The medical campus, which is scheduled to open in the 2016 fall semester, is part of President Satish Tripathi’s UB 2020 plan “to pursue research addressing critical societal needs, provide students with transformative educational experiences and further engage with local and global communities,” according to a UB news release.
“This puts the medical school in the heart of our expanding downtown campus, the center of the region’s bioscience corridor and just a short walk away from the hospitals and life science research partners,” Tripathi said. “Moving the school downtown connects us more closely to all our surrounding communities. It also connects our distinguished past with our bright future.”
Architecture firm Hellmuth, Obata and Kassabaum (HOK) designed the building on Main and High Streets. The facility is projected to be eight stories tall and encompass approximately 540,000 square feet. The project is also the largest individual construction plan in UB’s history.
The new building is strategically located in the heart of the downtown Buffalo Niagara Medical Campus, which will give students easy access to hospitals and many other health care facilities.
In his State of the University Address on Friday, Tripathi said increasing UB’s recognition on a global stage and strengthening the school’s research prowess are crucial goals of UB 2020.
Erie County Executive Mark Poloncarz believes the medical campus is a positive movement in this direction, calling the project “the next big step in one of Western New York’s greatest success stories.”
“[UB], through its partnership with the Buffalo Niagara Medical Campus, is setting the standard for leading medical research in transforming the region into a hub for not only biomedical and scientific fields but an international center for excellence,” said Poloncarz, a UB alumnus.
UB will hire 100 new medical faculty members for the School of Medicine and Biomedical Sciences and the average graduating class will increase from 140 students to 180.
Apart from bettering UB’s future, the medical campus will have a number of effects on the area. Mayor Byron Brown said the addition of the new campus is expected to have a positive impact on the local economy. He said the campus will attract people from all across the country and educate people from all across the globe.
“It is certainly now no secret that the governor has placed incredible focus on Buffalo and Western New York,” said Brown, who compared the new medical campus to others that have revitalized cities like Pittsburgh and Cleveland. “We have an incredible asset in the form of a world-class research university and a world-class medical school.
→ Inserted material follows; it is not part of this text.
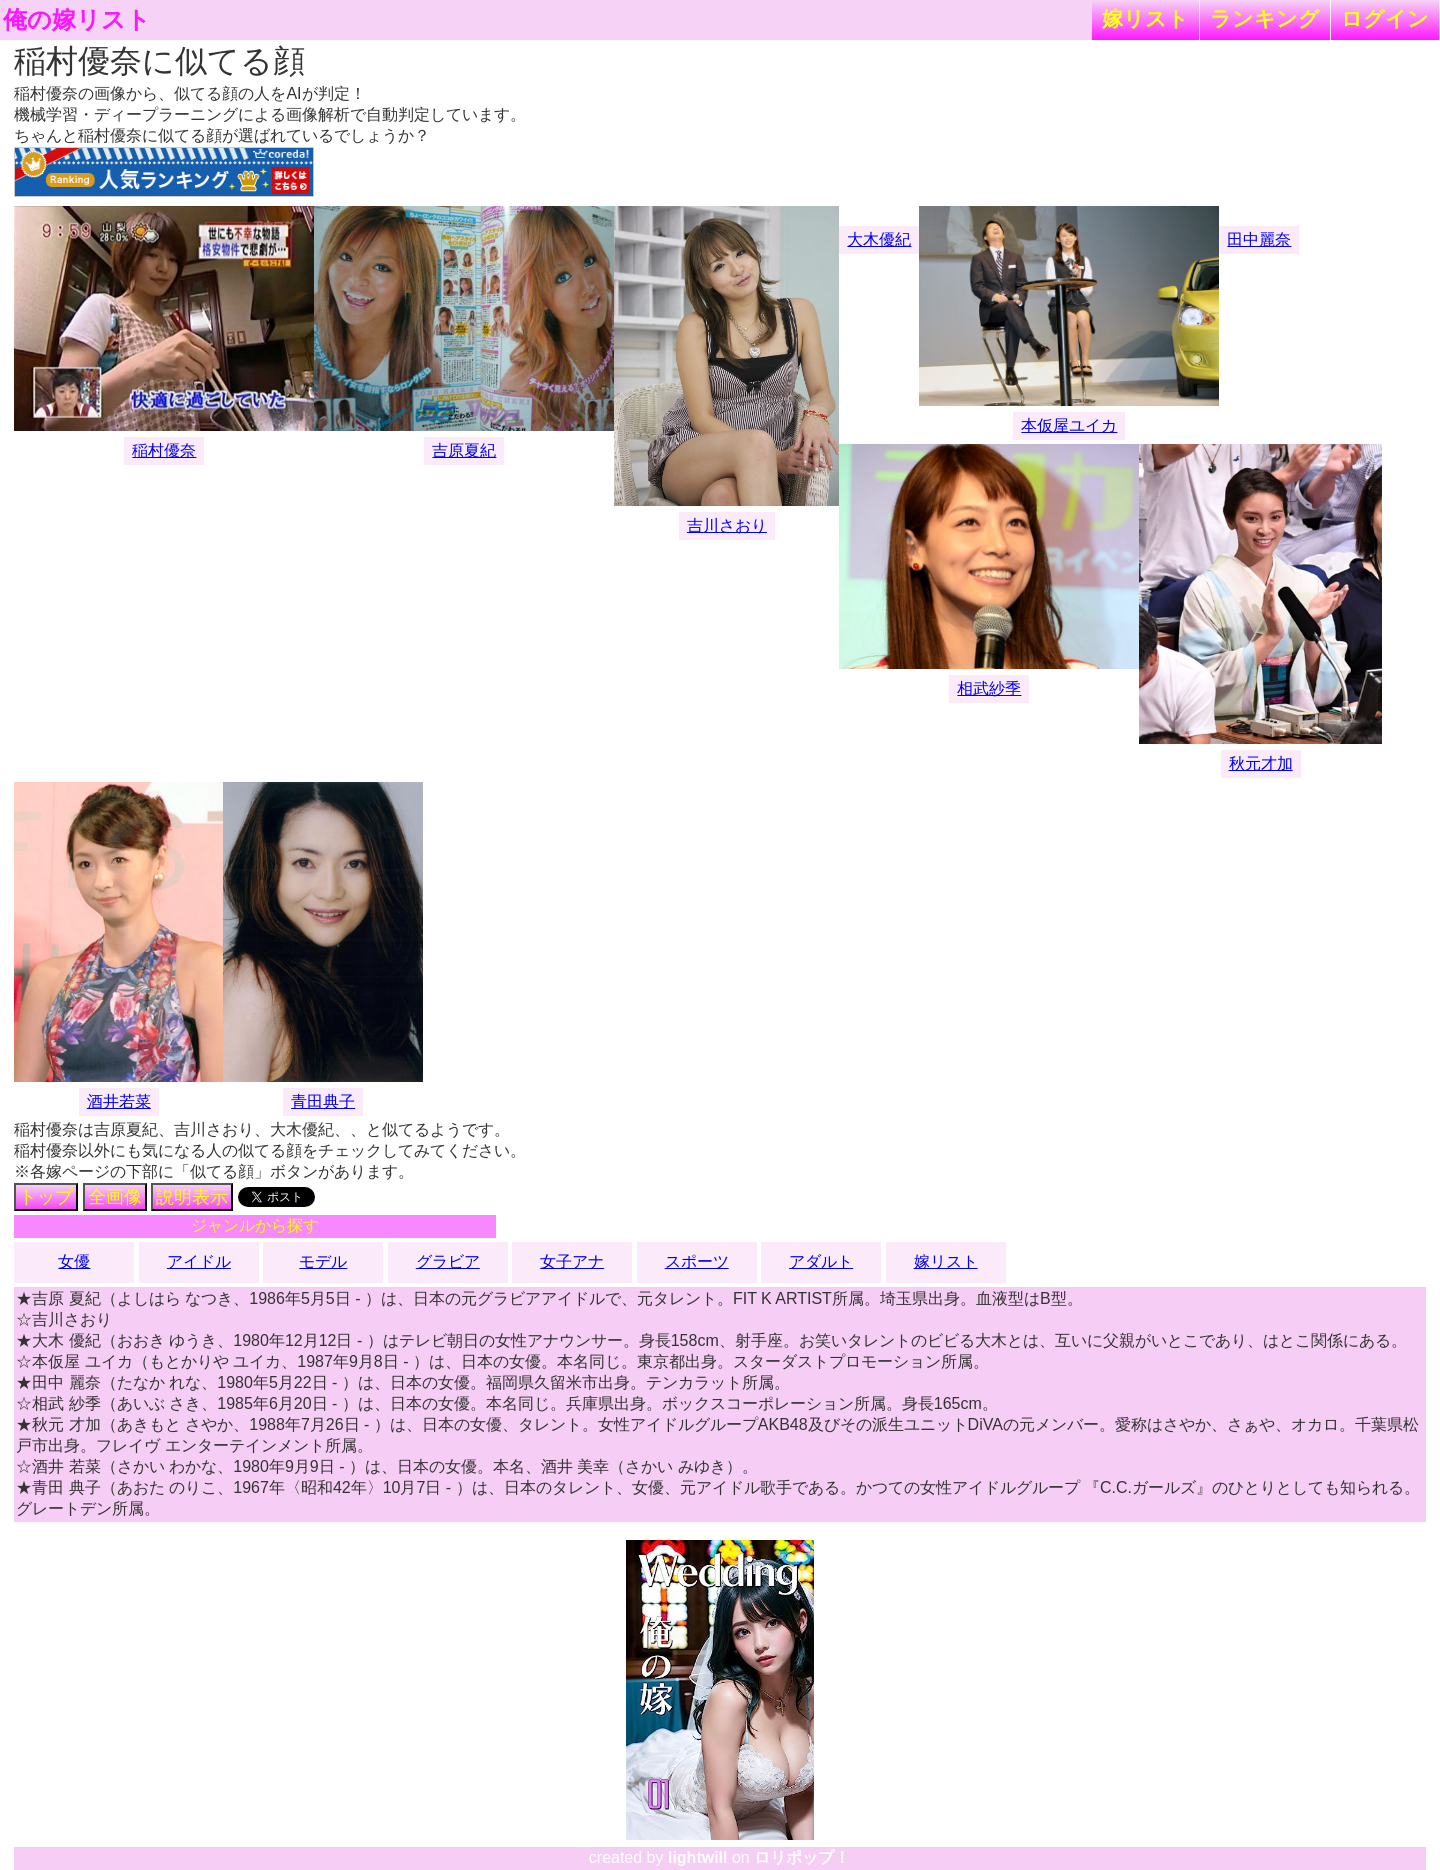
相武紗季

UB and the Buffalo Niagara Medical Campus are the foundation of Buffalo’s growing life sciences economy.”
Thirty-one years ago Tuesday, Lackawanna Steel Company closed, causing 6,000 people in Western New York to lose their jobs. Cuomo said this was the moment “that crystallized a point of decline for Buffalo and Western New York.”
Cuomo stressed his passion to change the direction of Buffalo’s future to a more positive one. He wants to change the negative culture in Buffalo and sees the medical campus as a step toward Buffalo’s success.
“We wanted to say to Buffalo, ‘I understand the cynicism; I understand the pessimism. I know you believe you’ve been forgotten,’” Cuomo said. “But I am saying it is a different day.”